- PROMPT: Reproduce verbatim the lines of the material below, starting at the line with "The height and width of the screenshot is (664, 1005)." and ending at the line with "Given: Open the Jira settings gear icon", both inclusive; skip the rest.

- SOURCE MATERIAL:
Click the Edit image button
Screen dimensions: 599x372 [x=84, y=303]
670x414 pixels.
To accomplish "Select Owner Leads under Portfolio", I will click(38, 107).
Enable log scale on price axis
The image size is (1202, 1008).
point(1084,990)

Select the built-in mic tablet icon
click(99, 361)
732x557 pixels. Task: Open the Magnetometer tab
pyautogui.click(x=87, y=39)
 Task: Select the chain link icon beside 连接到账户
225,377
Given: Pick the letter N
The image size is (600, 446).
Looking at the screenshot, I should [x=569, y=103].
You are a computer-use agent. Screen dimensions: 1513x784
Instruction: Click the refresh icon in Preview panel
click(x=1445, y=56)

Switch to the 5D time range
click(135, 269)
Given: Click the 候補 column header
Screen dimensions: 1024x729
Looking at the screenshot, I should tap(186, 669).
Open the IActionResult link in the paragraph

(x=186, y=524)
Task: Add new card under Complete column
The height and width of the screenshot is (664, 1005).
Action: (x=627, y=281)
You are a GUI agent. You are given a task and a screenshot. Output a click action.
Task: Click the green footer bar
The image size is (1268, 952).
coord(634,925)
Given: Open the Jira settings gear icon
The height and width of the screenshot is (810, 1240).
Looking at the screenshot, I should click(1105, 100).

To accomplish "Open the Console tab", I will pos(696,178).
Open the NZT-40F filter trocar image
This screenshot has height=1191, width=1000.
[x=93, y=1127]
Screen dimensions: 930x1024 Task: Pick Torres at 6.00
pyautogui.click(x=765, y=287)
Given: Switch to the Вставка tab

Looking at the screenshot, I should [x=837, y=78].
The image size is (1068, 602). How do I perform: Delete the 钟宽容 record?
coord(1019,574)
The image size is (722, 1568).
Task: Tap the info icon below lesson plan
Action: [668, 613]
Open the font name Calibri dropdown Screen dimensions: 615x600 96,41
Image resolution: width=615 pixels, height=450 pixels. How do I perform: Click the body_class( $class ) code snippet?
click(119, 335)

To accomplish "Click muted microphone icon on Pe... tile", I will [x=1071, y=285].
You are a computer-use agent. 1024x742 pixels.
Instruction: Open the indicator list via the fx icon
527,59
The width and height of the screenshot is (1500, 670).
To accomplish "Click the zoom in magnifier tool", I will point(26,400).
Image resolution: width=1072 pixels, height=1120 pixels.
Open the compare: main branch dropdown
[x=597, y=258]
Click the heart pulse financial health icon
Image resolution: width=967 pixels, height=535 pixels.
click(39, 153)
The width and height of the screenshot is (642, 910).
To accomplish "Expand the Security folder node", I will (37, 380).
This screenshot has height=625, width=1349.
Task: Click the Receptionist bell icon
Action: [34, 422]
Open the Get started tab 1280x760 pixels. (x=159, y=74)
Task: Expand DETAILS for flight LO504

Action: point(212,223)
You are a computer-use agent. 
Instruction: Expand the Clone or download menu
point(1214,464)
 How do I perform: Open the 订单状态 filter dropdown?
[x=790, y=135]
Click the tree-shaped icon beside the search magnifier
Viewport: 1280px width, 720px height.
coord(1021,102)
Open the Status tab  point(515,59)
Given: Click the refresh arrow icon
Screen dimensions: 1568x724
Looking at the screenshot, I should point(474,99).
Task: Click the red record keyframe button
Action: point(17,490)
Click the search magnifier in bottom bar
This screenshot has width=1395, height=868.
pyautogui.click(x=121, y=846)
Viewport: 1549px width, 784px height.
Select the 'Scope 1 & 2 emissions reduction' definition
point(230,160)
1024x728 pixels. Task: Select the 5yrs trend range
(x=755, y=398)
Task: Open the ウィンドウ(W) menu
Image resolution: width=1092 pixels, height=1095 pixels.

- OUTPUT BELOW:
The height and width of the screenshot is (664, 1005).
Action: (x=627, y=281)
You are a GUI agent. You are given a task and a screenshot. Output a click action.
Task: Click the green footer bar
The image size is (1268, 952).
coord(634,925)
Given: Open the Jira settings gear icon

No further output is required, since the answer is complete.